**TASK TO CARRY OUT**
Please retype all of the lines below exactly as they appear.

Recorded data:
........
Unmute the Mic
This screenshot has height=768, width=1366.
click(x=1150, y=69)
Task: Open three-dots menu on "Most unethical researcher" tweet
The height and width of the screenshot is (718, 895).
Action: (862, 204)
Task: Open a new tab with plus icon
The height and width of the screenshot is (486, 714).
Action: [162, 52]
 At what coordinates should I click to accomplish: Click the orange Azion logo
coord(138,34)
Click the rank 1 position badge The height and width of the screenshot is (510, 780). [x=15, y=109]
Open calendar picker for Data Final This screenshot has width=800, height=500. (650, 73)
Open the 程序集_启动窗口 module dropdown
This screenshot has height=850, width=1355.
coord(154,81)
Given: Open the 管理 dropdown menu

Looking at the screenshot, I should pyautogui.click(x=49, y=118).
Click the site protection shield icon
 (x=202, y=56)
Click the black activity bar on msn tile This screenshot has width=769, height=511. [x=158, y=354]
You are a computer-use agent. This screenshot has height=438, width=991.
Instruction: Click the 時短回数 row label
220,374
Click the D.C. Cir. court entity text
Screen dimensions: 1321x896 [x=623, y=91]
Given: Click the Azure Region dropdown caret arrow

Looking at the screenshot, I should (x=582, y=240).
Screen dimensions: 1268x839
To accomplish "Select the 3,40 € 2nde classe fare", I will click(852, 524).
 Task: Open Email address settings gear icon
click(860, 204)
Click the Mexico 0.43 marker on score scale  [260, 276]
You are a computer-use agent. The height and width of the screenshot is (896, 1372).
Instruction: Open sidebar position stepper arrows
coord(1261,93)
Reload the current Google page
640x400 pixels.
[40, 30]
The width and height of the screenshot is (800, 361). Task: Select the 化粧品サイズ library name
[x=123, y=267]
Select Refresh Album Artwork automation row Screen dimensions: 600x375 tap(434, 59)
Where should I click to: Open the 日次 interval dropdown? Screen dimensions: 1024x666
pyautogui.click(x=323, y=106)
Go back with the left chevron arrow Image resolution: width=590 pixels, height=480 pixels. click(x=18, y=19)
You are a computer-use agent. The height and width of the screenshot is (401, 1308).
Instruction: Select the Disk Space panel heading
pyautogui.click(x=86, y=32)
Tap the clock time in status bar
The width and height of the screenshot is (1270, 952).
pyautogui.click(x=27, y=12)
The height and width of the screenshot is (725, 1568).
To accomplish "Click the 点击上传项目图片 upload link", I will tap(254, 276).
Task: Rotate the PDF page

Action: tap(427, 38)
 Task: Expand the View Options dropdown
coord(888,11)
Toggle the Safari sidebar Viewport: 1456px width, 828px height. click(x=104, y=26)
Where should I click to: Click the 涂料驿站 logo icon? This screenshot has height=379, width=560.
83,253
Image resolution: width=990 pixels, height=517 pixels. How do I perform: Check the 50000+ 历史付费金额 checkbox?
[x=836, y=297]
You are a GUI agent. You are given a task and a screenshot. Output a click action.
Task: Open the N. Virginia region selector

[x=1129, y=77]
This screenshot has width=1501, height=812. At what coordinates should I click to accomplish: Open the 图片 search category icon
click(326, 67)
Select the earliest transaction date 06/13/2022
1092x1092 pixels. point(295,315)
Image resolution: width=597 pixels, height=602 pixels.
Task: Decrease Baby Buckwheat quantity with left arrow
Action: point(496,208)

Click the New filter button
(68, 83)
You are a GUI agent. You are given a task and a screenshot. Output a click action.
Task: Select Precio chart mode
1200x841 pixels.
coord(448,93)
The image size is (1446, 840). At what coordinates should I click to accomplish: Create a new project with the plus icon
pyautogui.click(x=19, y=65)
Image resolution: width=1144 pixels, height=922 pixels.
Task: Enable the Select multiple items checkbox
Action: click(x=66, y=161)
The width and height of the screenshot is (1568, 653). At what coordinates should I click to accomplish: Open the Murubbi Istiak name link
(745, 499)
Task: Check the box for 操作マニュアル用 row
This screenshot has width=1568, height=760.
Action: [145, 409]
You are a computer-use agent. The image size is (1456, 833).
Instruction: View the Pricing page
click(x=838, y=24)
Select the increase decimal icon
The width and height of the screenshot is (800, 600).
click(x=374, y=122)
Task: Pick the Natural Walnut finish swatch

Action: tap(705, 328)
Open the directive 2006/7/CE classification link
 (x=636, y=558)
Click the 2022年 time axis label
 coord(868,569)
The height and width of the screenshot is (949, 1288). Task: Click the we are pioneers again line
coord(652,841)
........
**REPLY**
Unmute the Mic
This screenshot has height=768, width=1366.
click(x=1150, y=69)
Task: Open three-dots menu on "Most unethical researcher" tweet
The height and width of the screenshot is (718, 895).
Action: (862, 204)
Task: Open a new tab with plus icon
The height and width of the screenshot is (486, 714).
Action: [162, 52]
 At what coordinates should I click to accomplish: Click the orange Azion logo
coord(138,34)
Click the rank 1 position badge The height and width of the screenshot is (510, 780). [x=15, y=109]
Open calendar picker for Data Final This screenshot has width=800, height=500. (650, 73)
Open the 程序集_启动窗口 module dropdown
This screenshot has height=850, width=1355.
coord(154,81)
Given: Open the 管理 dropdown menu

Looking at the screenshot, I should pyautogui.click(x=49, y=118).
Click the site protection shield icon
 (x=202, y=56)
Click the black activity bar on msn tile This screenshot has width=769, height=511. [x=158, y=354]
You are a computer-use agent. This screenshot has height=438, width=991.
Instruction: Click the 時短回数 row label
220,374
Click the D.C. Cir. court entity text
Screen dimensions: 1321x896 [x=623, y=91]
Given: Click the Azure Region dropdown caret arrow

Looking at the screenshot, I should (x=582, y=240).
Screen dimensions: 1268x839
To accomplish "Select the 3,40 € 2nde classe fare", I will click(852, 524).
 Task: Open Email address settings gear icon
click(860, 204)
Click the Mexico 0.43 marker on score scale  [260, 276]
You are a computer-use agent. The height and width of the screenshot is (896, 1372).
Instruction: Open sidebar position stepper arrows
coord(1261,93)
Reload the current Google page
640x400 pixels.
[40, 30]
The width and height of the screenshot is (800, 361). Task: Select the 化粧品サイズ library name
[x=123, y=267]
Select Refresh Album Artwork automation row Screen dimensions: 600x375 tap(434, 59)
Where should I click to: Open the 日次 interval dropdown? Screen dimensions: 1024x666
pyautogui.click(x=323, y=106)
Go back with the left chevron arrow Image resolution: width=590 pixels, height=480 pixels. click(x=18, y=19)
You are a computer-use agent. The height and width of the screenshot is (401, 1308).
Instruction: Select the Disk Space panel heading
pyautogui.click(x=86, y=32)
Tap the clock time in status bar
The width and height of the screenshot is (1270, 952).
pyautogui.click(x=27, y=12)
The height and width of the screenshot is (725, 1568).
To accomplish "Click the 点击上传项目图片 upload link", I will tap(254, 276).
Task: Rotate the PDF page

Action: tap(427, 38)
 Task: Expand the View Options dropdown
coord(888,11)
Toggle the Safari sidebar Viewport: 1456px width, 828px height. click(x=104, y=26)
Where should I click to: Click the 涂料驿站 logo icon? This screenshot has height=379, width=560.
83,253
Image resolution: width=990 pixels, height=517 pixels. How do I perform: Check the 50000+ 历史付费金额 checkbox?
[x=836, y=297]
You are a GUI agent. You are given a task and a screenshot. Output a click action.
Task: Open the N. Virginia region selector

[x=1129, y=77]
This screenshot has width=1501, height=812. At what coordinates should I click to accomplish: Open the 图片 search category icon
click(326, 67)
Select the earliest transaction date 06/13/2022
1092x1092 pixels. point(295,315)
Image resolution: width=597 pixels, height=602 pixels.
Task: Decrease Baby Buckwheat quantity with left arrow
Action: point(496,208)

Click the New filter button
(68, 83)
You are a GUI agent. You are given a task and a screenshot. Output a click action.
Task: Select Precio chart mode
1200x841 pixels.
coord(448,93)
The image size is (1446, 840). At what coordinates should I click to accomplish: Create a new project with the plus icon
pyautogui.click(x=19, y=65)
Image resolution: width=1144 pixels, height=922 pixels.
Task: Enable the Select multiple items checkbox
Action: click(x=66, y=161)
The width and height of the screenshot is (1568, 653). At what coordinates should I click to accomplish: Open the Murubbi Istiak name link
(745, 499)
Task: Check the box for 操作マニュアル用 row
This screenshot has width=1568, height=760.
Action: [145, 409]
You are a computer-use agent. The image size is (1456, 833).
Instruction: View the Pricing page
click(x=838, y=24)
Select the increase decimal icon
The width and height of the screenshot is (800, 600).
click(x=374, y=122)
Task: Pick the Natural Walnut finish swatch

Action: tap(705, 328)
Open the directive 2006/7/CE classification link
 (x=636, y=558)
Click the 2022年 time axis label
 coord(868,569)
The height and width of the screenshot is (949, 1288). Task: Click the we are pioneers again line
coord(652,841)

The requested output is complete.